Shells, kites, target gongs—these are all casualties of simulated conflict. In Simulation Sickness, the stand-ins of small arms training appear as players in a security theatre. A shooting gong reappropriates its musical double meaning, reverberating with tactile transducers borrowed from vehicle simulators. Safety-orange flutes drone alongside, their colouring recalling the practice rifles that point bright muzzles at on-screen silhouettes. And a throbbing turtle shell alludes to the endangered animals that make their homes on the artillery ranges of several Eastern Canadian military bases. These landscapes, off-limits to people yet scarred by indirect fire, have paradoxically become conservation zones where wood turtles and other at-risk species survive amid the debris of spent shells, eking out a life in the blurred overlap of the real and the simulated.

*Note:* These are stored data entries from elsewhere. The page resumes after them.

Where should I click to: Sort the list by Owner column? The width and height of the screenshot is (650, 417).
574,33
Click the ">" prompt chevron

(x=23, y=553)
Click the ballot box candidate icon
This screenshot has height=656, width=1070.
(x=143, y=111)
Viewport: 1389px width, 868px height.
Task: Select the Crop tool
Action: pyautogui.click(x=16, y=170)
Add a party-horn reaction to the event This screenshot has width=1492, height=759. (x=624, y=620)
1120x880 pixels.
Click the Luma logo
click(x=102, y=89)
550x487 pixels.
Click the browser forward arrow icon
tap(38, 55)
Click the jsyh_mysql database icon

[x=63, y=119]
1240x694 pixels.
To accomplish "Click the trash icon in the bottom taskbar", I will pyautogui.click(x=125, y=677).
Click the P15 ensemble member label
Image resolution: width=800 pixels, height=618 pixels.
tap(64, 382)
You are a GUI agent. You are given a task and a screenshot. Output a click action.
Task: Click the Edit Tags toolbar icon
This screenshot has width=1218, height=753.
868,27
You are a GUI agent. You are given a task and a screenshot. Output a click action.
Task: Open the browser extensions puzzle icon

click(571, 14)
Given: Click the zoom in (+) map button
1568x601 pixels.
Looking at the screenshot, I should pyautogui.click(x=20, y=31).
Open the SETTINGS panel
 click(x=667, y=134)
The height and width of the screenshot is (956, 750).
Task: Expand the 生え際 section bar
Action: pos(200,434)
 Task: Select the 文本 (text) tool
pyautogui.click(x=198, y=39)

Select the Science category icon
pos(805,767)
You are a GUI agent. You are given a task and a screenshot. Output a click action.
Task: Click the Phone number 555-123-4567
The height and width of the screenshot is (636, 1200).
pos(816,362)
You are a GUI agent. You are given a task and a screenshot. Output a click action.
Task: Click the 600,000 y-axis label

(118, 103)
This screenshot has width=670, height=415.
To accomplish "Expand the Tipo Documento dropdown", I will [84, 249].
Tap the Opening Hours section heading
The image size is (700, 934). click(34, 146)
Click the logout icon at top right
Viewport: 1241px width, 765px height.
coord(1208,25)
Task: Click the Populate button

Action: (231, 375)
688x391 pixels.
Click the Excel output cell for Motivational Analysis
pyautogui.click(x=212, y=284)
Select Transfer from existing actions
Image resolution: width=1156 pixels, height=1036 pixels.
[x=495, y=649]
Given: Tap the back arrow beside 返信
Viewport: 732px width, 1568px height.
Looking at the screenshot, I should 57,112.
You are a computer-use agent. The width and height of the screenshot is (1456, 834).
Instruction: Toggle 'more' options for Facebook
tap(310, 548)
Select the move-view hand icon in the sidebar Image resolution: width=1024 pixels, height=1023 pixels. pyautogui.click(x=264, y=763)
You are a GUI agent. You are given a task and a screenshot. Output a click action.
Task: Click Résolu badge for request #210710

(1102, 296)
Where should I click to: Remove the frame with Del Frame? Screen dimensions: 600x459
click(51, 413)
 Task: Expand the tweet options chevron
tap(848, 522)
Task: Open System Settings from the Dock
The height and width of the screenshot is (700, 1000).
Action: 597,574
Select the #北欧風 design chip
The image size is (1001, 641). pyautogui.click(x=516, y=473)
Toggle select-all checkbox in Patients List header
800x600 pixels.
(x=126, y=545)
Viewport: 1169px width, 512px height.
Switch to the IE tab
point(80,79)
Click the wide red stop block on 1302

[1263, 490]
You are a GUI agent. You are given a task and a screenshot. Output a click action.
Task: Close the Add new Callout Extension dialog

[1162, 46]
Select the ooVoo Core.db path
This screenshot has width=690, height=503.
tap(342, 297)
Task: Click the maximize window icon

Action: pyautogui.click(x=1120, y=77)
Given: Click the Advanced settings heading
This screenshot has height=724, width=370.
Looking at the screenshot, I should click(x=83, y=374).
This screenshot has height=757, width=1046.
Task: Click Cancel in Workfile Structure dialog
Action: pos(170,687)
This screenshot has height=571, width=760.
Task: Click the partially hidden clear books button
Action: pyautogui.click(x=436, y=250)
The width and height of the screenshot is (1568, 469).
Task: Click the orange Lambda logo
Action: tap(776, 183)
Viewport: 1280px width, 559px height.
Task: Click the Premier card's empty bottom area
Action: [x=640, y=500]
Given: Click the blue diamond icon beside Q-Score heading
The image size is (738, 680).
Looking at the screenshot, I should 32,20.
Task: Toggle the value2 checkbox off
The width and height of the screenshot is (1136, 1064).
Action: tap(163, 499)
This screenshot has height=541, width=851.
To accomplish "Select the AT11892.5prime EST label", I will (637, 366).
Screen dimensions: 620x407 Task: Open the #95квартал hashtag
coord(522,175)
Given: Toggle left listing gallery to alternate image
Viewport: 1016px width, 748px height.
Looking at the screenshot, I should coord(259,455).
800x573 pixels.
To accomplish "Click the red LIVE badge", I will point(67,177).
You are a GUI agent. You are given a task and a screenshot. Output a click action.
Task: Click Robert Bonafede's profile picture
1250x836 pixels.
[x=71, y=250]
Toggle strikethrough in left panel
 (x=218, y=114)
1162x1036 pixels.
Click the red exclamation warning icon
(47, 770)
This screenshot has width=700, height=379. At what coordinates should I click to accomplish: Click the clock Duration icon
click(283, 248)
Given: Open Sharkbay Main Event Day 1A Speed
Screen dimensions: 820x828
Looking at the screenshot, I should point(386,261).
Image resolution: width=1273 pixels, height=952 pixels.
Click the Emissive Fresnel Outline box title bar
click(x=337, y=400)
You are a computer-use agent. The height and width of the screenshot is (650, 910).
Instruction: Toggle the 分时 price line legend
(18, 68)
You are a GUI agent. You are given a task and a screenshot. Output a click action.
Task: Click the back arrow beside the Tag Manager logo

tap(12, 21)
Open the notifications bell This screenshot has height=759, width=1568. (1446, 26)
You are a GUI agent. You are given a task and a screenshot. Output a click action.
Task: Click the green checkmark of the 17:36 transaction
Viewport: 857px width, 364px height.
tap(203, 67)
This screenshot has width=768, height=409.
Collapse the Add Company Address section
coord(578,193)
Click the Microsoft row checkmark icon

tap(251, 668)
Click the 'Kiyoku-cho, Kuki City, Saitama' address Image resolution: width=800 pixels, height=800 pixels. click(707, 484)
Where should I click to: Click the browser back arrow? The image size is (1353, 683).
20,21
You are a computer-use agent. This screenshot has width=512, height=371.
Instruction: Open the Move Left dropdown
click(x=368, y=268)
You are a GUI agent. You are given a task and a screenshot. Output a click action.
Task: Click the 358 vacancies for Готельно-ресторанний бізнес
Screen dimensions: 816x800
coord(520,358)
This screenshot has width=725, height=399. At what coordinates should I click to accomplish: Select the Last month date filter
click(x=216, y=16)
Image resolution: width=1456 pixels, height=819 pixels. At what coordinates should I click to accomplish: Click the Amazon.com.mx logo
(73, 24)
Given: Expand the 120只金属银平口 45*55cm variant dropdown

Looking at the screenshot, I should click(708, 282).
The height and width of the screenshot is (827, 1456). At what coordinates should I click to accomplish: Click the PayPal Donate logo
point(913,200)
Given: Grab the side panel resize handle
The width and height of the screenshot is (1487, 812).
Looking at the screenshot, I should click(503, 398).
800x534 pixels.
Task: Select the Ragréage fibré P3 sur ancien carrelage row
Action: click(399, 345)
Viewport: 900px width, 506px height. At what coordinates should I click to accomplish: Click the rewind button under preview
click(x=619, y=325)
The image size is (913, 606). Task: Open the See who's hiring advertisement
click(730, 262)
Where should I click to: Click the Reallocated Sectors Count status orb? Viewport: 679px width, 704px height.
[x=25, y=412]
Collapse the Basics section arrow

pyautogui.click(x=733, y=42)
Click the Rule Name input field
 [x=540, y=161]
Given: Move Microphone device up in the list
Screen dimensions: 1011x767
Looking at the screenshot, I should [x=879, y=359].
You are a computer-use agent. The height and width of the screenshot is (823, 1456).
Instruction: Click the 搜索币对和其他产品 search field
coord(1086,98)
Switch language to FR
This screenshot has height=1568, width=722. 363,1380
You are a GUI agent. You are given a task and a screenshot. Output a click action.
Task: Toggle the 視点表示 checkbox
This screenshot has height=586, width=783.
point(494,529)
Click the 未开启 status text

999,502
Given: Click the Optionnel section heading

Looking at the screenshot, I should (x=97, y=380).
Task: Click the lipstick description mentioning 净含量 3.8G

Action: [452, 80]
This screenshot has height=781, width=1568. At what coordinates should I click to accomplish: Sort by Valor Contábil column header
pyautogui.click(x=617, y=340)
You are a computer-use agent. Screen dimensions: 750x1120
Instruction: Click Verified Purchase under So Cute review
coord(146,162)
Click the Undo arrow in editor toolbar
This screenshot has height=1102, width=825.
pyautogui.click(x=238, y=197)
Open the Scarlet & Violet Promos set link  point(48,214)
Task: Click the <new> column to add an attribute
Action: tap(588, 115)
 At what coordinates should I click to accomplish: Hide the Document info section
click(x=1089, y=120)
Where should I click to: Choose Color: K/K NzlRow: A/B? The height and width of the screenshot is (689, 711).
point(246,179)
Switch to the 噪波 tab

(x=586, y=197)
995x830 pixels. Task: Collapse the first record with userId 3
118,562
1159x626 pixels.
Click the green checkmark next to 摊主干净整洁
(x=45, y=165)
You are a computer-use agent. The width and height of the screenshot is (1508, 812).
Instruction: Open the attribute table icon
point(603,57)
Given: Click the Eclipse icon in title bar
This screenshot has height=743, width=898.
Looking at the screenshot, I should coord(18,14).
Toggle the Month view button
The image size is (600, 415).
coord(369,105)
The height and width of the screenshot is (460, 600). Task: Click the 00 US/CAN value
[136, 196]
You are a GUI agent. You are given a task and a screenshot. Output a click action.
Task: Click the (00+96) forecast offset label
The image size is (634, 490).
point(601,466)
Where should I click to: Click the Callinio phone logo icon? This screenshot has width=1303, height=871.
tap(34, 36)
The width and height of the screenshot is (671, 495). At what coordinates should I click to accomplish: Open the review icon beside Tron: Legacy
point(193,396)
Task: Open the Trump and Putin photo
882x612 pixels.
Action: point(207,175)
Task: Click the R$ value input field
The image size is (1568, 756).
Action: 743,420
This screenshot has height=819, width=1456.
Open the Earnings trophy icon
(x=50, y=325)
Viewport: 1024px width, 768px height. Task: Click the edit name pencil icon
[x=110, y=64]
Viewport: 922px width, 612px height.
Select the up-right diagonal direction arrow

At the centre, a ticking slide projector keeps time as a virtual sun rises and falls within a military simulation software environment. Its image is cast upon a fighting kite, a precursor to the aerial surveillance of modern drones, as well as the practice target of ground-to-air combat exercises. Around it stand silhouetted figures, echoing the cut-outs of shooting ranges. But here their roles are reversed: no longer passive targets, now they perform as a musical trio. The projected slides offer discontiguous slices, strobing glimpses of a world inhabited by these ghostly surrogates. Although training environments are designed to dehumanize or even efface the opponent, this audiovisual installation stages a counter-simulation, where the abstractions of military design are unsettled by resonance, rhythm, and breath. In the suspended animation of the milsim, as in the drone’s harmonics, there is no movement but tension and release.